Primitive tags ARE predominantly employed in code that performs generic processing on data where more detailed type information is obscured (heap managers, string handling routines, etc).

HOWEVER, when primitive types are invoked in more restrictive contexts (eg. short integers used to encode screen pixel coordinates, color palette indexes, indexes to arrays of a particular type, file identification numbers, document identification numbers) more restrictive Hungarian tags are coined that describe the meaning and usage of that more restrictive type (eg. xp and yp for horizontal and vertical pixel coordinates, co for a color palette index, ifoo for the index to an array of type FOO, FN for a file ID, DOC for a document id).

If it is necessary to reimplement a restrictive type using a different primitive type implementation (eg. change type declaration from short to long in C) this is done with no great clamor or consequence.

When a record or class type is defined in the project, a unique Hungarian tag is coined for it. In a large project, usage of these record/class tags nearly always predominates over that of the primitive tags and their restrictions.

When Hungarian is used in a multi-programmer development project, the Hungarian tags become the nouns that the programmers use when they describe their algorithms in specifications or in conversation with other project members. The tags names are pronounced as words when they are pronounceable and otherwise are spelled out.

The Wikipedia HN article talks about lower-case mnemonics being used to express the type or purpose of an instance variable, without mentioning the role that composable prefixes play in the notation. Prefixes are used to label different compositions of data types and to generate a small number of standard derived types from an existing type.

Most modern programming languages provide pointer and array constructs that allow programmers to traverse links from one data structure to another and to pick out a particular data item aggregated into an array. Hungarian notation predefines prefix types that can be added to Hungarian type tags to describe the meanings of pointers and arrays defined within a project.

Common composable prefixes:

p - pointer to data of a particular type. A pfoo instance would be a pointer to data of type FOO.

pp - pointer to a pointer that points to data of a particular type. A ppfoo instance would be a pointer, which points to a pointer that points to data of type FOO.

h - a pp pointer that resides in a memory managed heap.

rg - an unstructured array called a range in Hungarian. A rgfoo instance would be an array which stores instances of type foo. An rgfoo would be indexed via an instance named ifoo (an index to foo)

mp - a specialized array which maps instances of one type into instances of another type. For instance, if the DOC hungarian type were a small integer doc number, a mpdochdod type indexed by a particular doc would produce a hdod, a handle to a document descriptor that corresponds to that doc number.

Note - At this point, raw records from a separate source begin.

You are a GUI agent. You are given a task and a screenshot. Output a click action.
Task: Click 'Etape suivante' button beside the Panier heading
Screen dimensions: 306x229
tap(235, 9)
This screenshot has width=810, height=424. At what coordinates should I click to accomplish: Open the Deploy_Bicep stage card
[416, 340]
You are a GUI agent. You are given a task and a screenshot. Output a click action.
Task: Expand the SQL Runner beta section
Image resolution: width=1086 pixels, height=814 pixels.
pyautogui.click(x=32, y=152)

These prefixes can be composed and prefixed to a Hungarian type tag to name data instances that are the starting points of complex data structure traversals.

Example:

A rghrgpfoo would be a range (rg) of handles (h) which each contain a range (rg)

of pointers (p) to data items of type FOO.

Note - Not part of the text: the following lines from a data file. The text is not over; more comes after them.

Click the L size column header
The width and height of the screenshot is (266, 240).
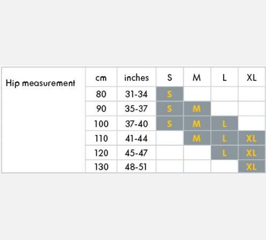(x=225, y=78)
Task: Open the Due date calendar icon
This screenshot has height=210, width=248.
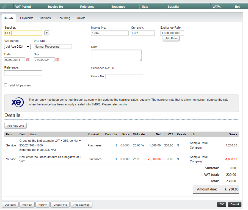Action: (x=57, y=60)
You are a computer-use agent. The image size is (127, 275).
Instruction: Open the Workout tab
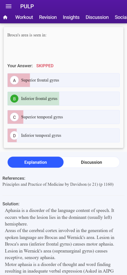click(24, 17)
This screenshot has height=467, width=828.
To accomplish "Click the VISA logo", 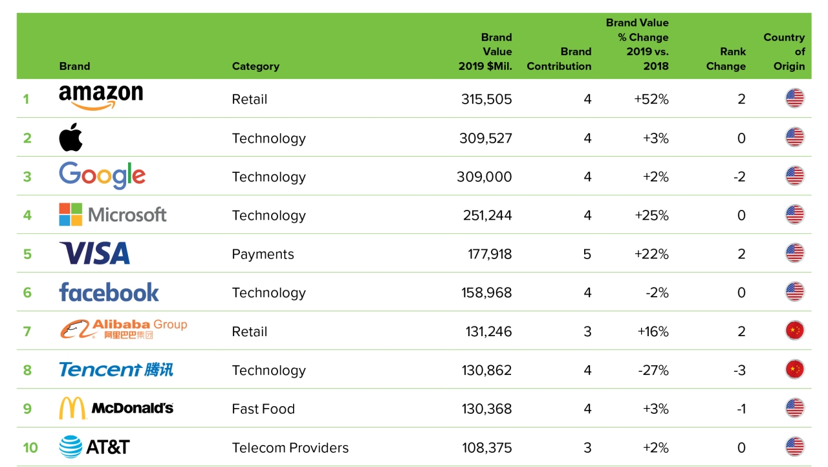I will (94, 253).
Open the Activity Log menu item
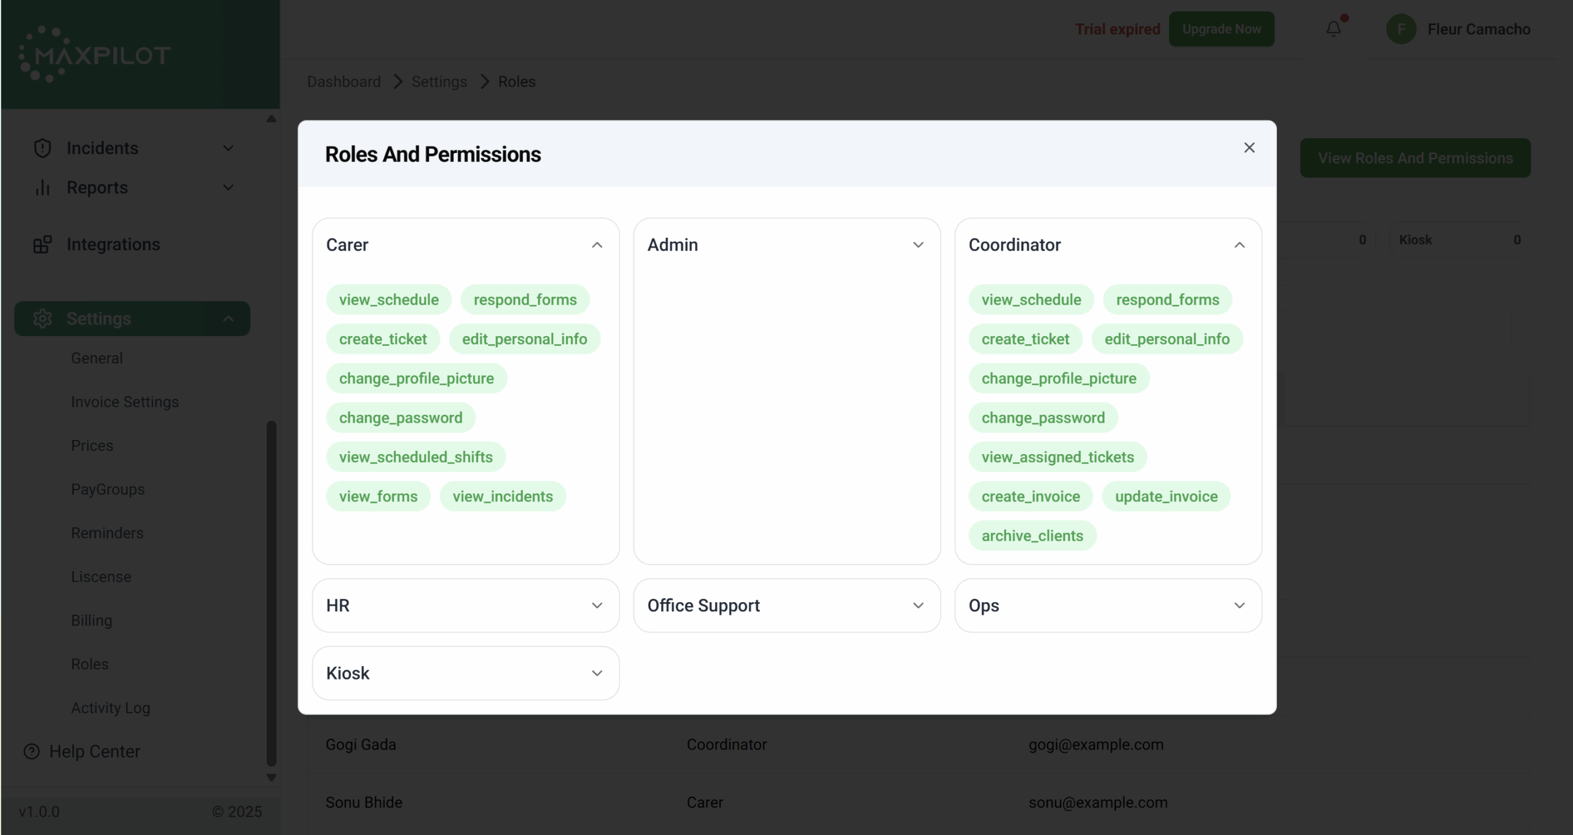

Common prefixes for derived types:

i - ifoo would be an index in an array rgfoo that contains elements of type FOO

c - cfoo would be a count of elements of type FOO

d - dfoo would be the difference between two elements of type FOO

b - bfoo would be the relative offset to a type X. This is used for field displacements

in a data structure with variable size fields.

cb - cbFOO would be the size of an item of type FOO measured in bytes

cw - cwFOO would be the size of an item of type FOO measured in words

Modifying descriptive suffixes cab be added to the end of Hungarian names to distinguish different usages of the same type within a system.

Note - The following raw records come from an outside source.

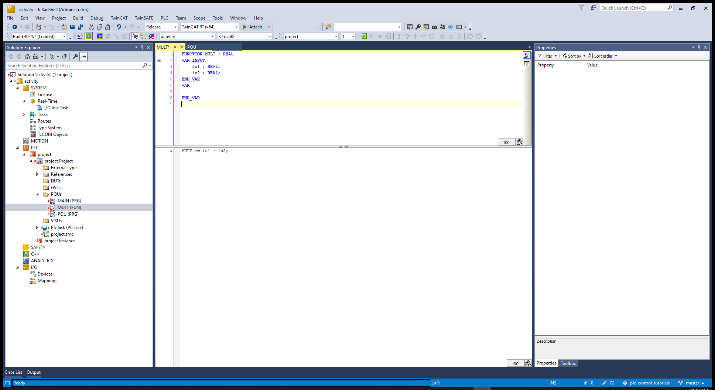
Task: Open the Toolbox tab button
Action: [568, 363]
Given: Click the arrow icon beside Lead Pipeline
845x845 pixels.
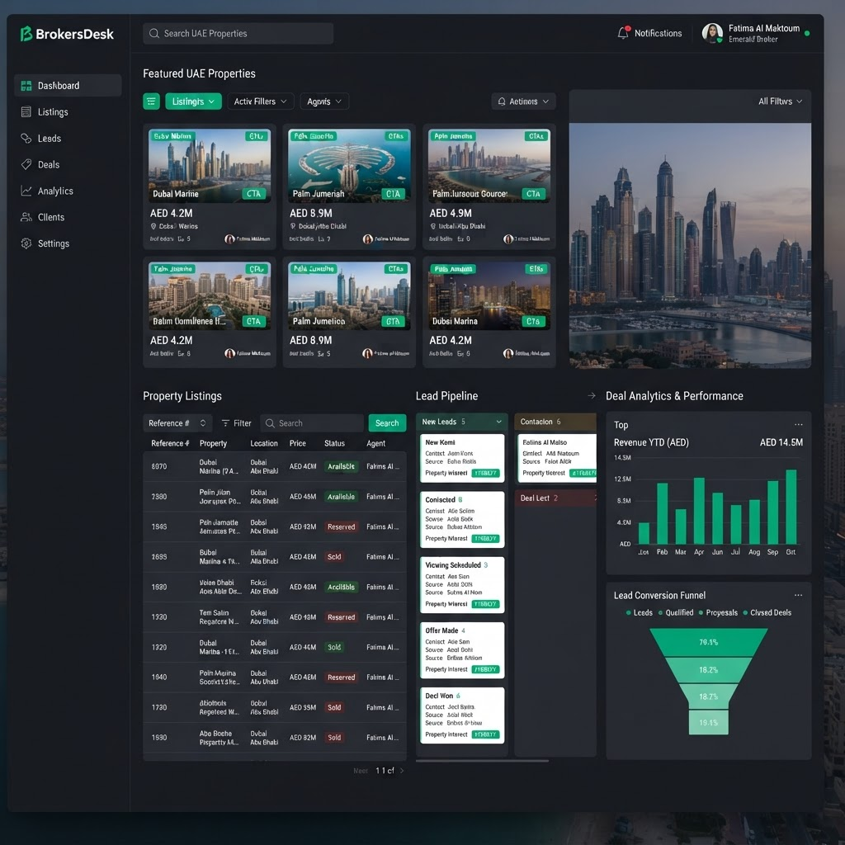Looking at the screenshot, I should pos(591,395).
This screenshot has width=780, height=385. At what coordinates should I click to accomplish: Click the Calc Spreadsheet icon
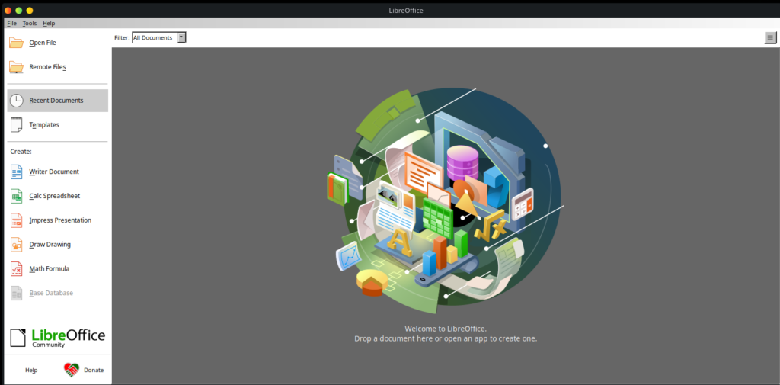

In a large routine, several or many different instances maybe be used to keep track of data that shares the same Hungarian type. Suffixes are added to distinguish and document the importance of the different instances used.

Descriptive suffixes in Hungarian can invoke a developer coined hint, which describes how the instance may be used in a routine

eg. In the Hungarian hplcbteChp, the Chp suffix indicates that this structure might be queried to produce data elements of type CHP

Hungarian provides a set of standard modifying suffixes that can be used to document invariants which restrict the usage of an instance .

Some of the standard suffixes which express invariants are:

Max - added to an index data instance which records the actual size of an array or data block.

eg. the declaration of a an array of type FOO in C would be: FOO rgfoo[ifooMax];

When ifoo is any index of the rgfoo array, it is invariant that ifoo < ifooMax

Mac - added to an index data instance to indicate the current limit of a actual usage within an array.

Mac stands for current maximum.

When a Mac suffix is affixed to an index name, ifoo, for an array named rgfoo, it is invariant that ifooMac <= ifooMax.

ifooMac == ifooMax is the condition which is true when all entries within an array are in use.

First - added to an index or pointer which designates the first element within a range that may be validly processed

When ifoo is any index of the rgfoo array, it is invariant that ifoo >= ifooFirst

Last - added to an index or pointer which designates that last entry within a range that may be validly processed.

When ifoo is any index of the rgfoo array, it is invariant that ifoo <= ifooLast

Lim - is an abbreviation for limit.

When ifoo is any index of the rgfoo array, it is invariant that ifoo < ifooLim

eg. An ifooLim is equal to ifooLast + 1 and designates the location where a new foo item could be recorded in an

array or data block.

Min - affixed to an index or pointer name, which designates the minimum element within a range of entries

When ifoo is any index of the rgfoo array, it is invariant that rgfoo[ifoo] >= rgfoo[ifooMac]

Hungarian Rules for Procedure and Function Names

The capitalization scheme for procedure names is that each word or type declaration used in the name is written with its initial letter capitalized. The name of the procedure defined in the previous example has been given a well-formed Hungarian name adhering to this rule. The capitalization rule used is different from what is used for type definitions and data instance declarations.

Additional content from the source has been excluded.